The fate of DFB president Wolfsgang Niersbach could be on the line as the football association's board comes together at its Frankfurt headquarters.
Niersbach is expected to face questions from the other members of the board about a tax-evasion investigation over a 2005 payment of 6.7 million euros ($7.4 million) to FIFA. Niersbach has denied knowing anything about the money back then when he served as the vice president of Germany's World Cup organizing committee.
But last week saw the publication of a draft letter to FIFA from the 2006 World Cup committee in 2004, which seems to contain handwritten notes by Niersbach. In the letter the words "the agreed fee for H.L.D." are seen, with the initials seemingly standing for Herrn (Mr) Louis-Dreyfus, the late former Adidas CEO and recipient of the money.
Niersbach, 64, has not made any public comment about the investigation, in which theDFB's headquarters and his private residence were raided by police
on Tuesday. However, he has been coming under growing pressure to resign over the affair. The private homes ofhis predecessor, Theo Zwanziger,
as well as former DFB General Secretary Horst R. Schmidt were also searched.
All three have been named as suspects in the investigation by Frankfurt's prosecutors' office.
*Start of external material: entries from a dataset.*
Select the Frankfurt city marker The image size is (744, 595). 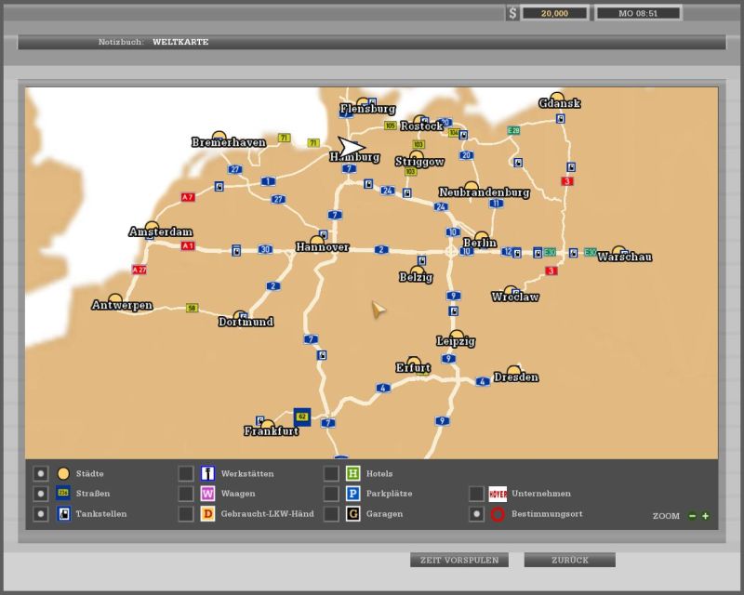click(x=267, y=425)
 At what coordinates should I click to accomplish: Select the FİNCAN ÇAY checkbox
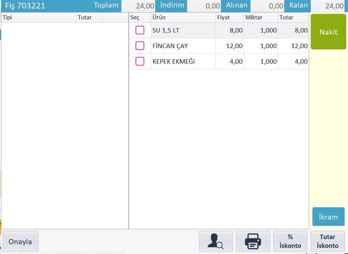[x=140, y=46]
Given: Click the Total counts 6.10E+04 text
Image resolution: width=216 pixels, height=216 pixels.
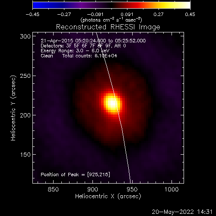Looking at the screenshot, I should point(89,56).
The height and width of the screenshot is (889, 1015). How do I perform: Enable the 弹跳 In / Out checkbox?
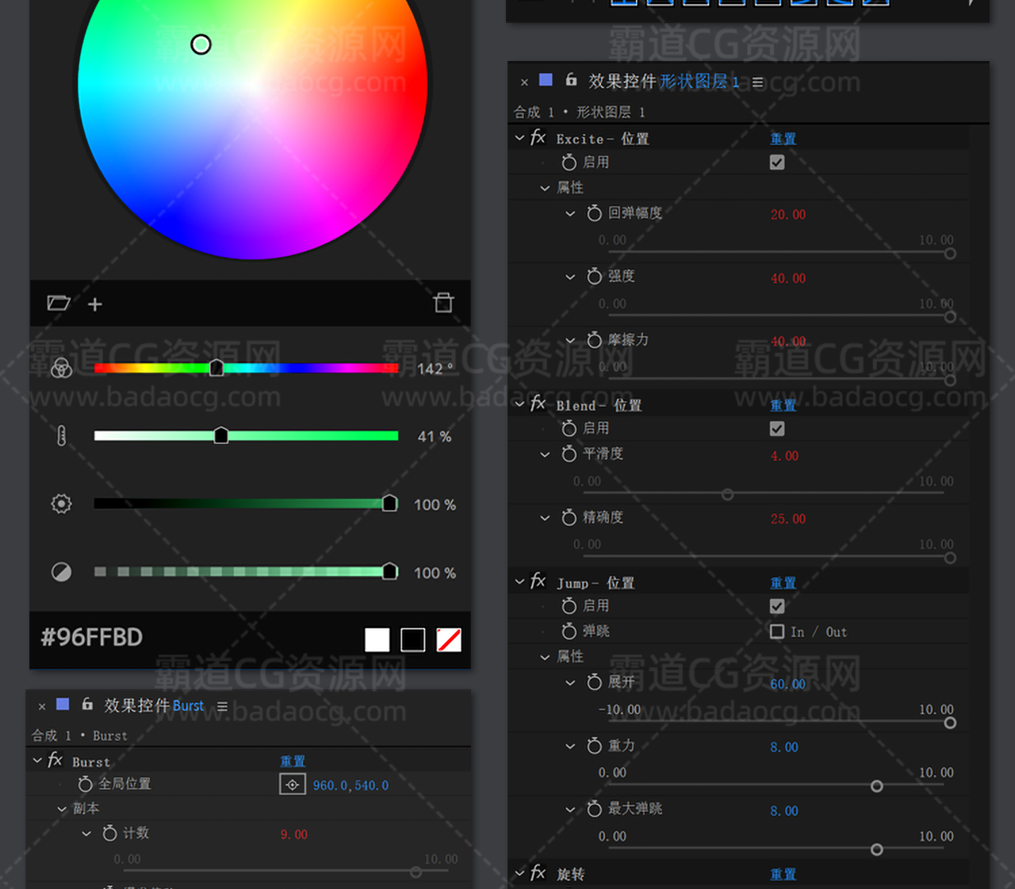pyautogui.click(x=777, y=631)
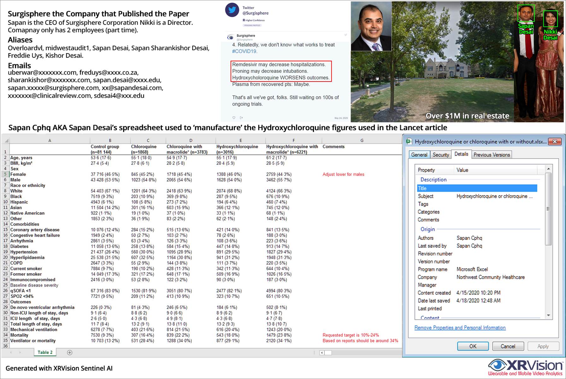Open the Previous Versions tab
The width and height of the screenshot is (566, 379).
491,155
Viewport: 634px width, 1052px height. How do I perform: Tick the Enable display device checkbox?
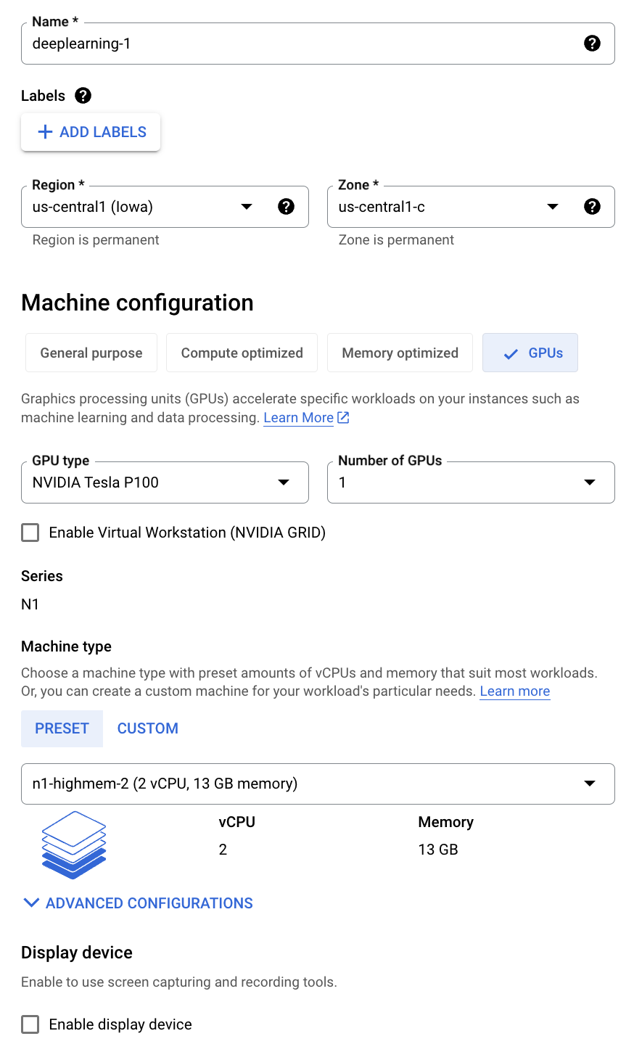click(x=30, y=1024)
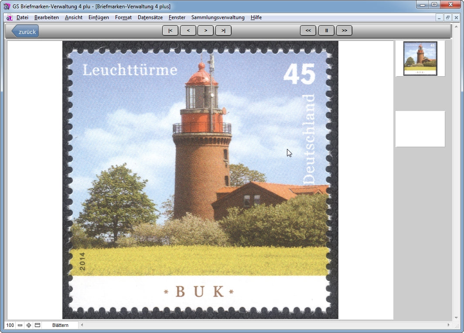Rewind slideshow with double-left arrows

tap(308, 30)
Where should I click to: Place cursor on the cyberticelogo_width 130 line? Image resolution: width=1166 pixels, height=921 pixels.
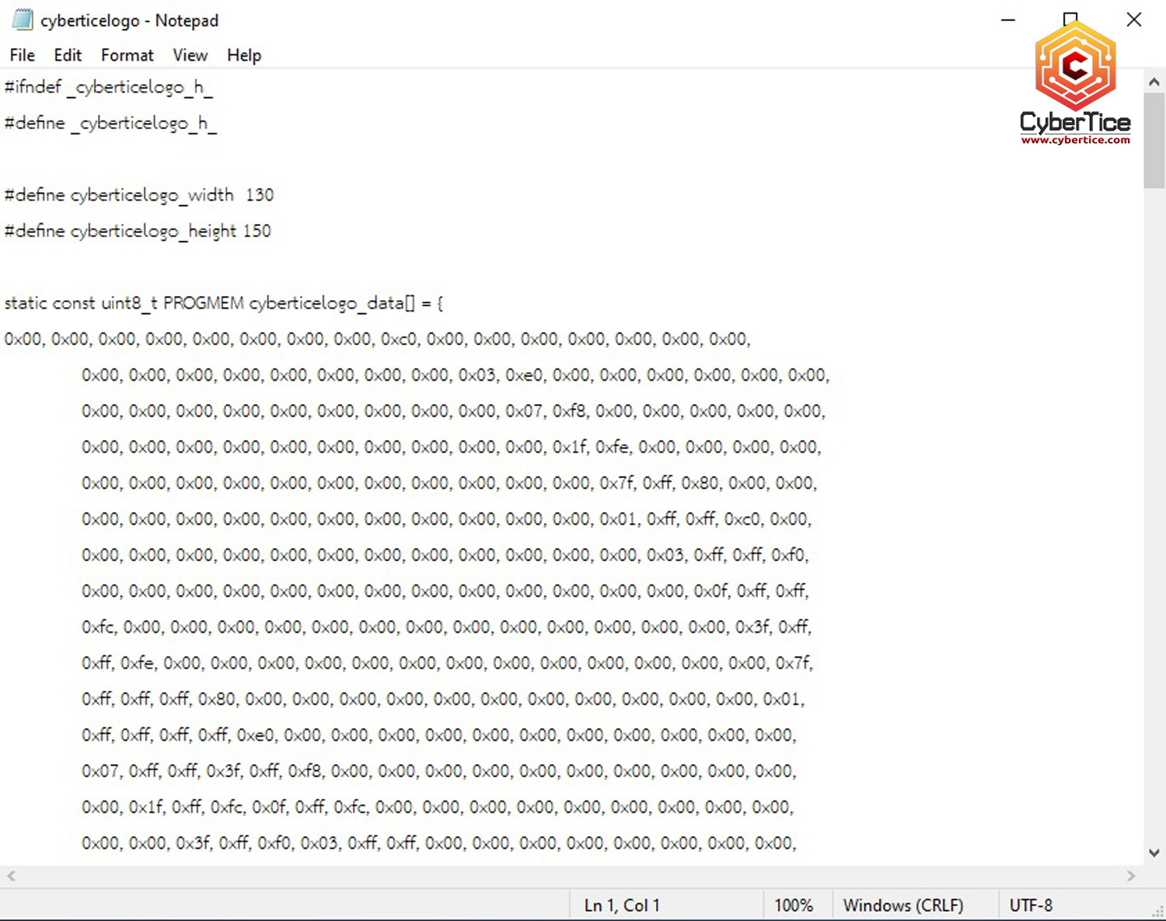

The prosecutors' office said the investigation was based on "suspicion of tax evasion in a particularly severe case" related to the 2005 payment, which was declared as being used for a cultural event which never took place. Declaring it as being for a cultural event would have reduced the amount of tax that it was required to pay on the money transfer.
It has since emerged that the funds were used to reimburse - through FIFA - the late former Adidas CEO, Robert Louis-Dreyfus, who had loaned the organizing committee a similar amount a few years earlier.
Niersbach has said these funds were paid to FIFA in 2002 to unlock subsidies to help organize the 2006 tournament. However, the newsmagazine "Spiegel" has alleged that the funds were actually used to sway the 2000 FIFA vote on who should host the 2006 World Cup in Germany's favor.The DFB president has denied that any votes were bought.
The DFB posted a short statement on its website on Friday, in which it said that on Thursday Niersbach had faced several hours of questioning by investigators from Freshfields Bruckhaus Deringer, the firm it has brought in to look into the allegations of vote-buying. No further details were released.